Medicare, for reasons that I do not fully understand, will not reimburse for carotid stent placement performed without distal protection. Perhaps they are following the “consensus of opinion leaders.” This policy can be a problem in practice, because distal protection devices, as they currently exist, sometimes cannot be deployed across a stenosis. What should we do for a patient with symptomatic, severe carotid stenosis who is clearly at bad surgical risk for carotid endarterectomy because of neck radiation or some other reason, yet has anatomy unfavorable for use of a distal protection device? In such a case, CAS without distal protection might very well be a safer option than carotid endarterectomy.

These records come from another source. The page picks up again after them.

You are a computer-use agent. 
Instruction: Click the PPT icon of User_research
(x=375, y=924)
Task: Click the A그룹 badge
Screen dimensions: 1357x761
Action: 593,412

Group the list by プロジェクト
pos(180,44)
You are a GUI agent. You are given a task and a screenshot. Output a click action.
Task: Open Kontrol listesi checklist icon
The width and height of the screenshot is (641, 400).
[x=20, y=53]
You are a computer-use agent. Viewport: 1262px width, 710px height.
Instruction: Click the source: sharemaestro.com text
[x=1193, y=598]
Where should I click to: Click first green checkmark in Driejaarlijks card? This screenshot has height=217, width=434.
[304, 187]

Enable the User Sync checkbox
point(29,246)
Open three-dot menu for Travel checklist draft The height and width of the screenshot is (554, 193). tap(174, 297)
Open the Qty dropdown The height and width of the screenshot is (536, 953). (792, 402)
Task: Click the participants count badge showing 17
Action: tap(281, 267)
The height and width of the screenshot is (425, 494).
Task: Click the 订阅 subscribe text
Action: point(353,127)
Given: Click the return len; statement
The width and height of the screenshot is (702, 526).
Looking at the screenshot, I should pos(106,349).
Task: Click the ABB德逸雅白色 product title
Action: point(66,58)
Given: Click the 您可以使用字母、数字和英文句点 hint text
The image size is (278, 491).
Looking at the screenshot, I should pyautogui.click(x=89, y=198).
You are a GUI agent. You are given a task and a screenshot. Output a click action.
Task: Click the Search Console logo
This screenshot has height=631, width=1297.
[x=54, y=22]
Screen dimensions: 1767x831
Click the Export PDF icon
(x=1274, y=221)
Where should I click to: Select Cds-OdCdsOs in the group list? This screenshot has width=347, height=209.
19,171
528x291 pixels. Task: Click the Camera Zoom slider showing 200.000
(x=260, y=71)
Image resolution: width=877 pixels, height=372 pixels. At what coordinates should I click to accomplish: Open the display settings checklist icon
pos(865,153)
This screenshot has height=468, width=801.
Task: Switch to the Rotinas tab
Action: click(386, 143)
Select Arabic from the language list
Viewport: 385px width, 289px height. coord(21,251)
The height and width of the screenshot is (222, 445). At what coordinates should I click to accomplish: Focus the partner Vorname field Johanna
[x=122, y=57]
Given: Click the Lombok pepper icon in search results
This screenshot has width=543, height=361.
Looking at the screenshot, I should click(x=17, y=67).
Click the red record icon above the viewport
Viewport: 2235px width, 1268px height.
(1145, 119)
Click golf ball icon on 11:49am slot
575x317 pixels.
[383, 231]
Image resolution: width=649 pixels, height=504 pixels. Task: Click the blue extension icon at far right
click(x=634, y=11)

The small amount of evidence that distal protection devices offer some level of protection from ischemic stroke might make it seem unethical to perform a trial randomly assigning patients to undergo CAS with or without distal protection. The window of time to perform such a study has probably passed. One could certainly make a rational argument that there are enough flaws in the existing data to warrant a prospective randomized trial, but I doubt that enough physicians would buy into this idea and, thus, make such a trial realistic. Maybe a hint of a 25% relative risk reduction is all we’re ever going to get for data regarding the overall benefit of distal protection. We still have no idea whether one of the many distal protection devices might offer more benefit or less risk than others. As Kastrup et al1 have pointed out, some subgroups of patients may accrue little or no benefit from distal protection devices. There is cause for concern that distal protection devices for CAS are not as fabulous as the hype would suggest, and studies are not being designed to objectively evaluate the risks and benefits of these devices (individually or as a whole), nor are systematic, prospective evaluations evaluating these devices in various patient subgroups likely to occur in the current research environment. Kastrup et al1 are to be commended for advancing our knowledge and drawing our attention to this important topic.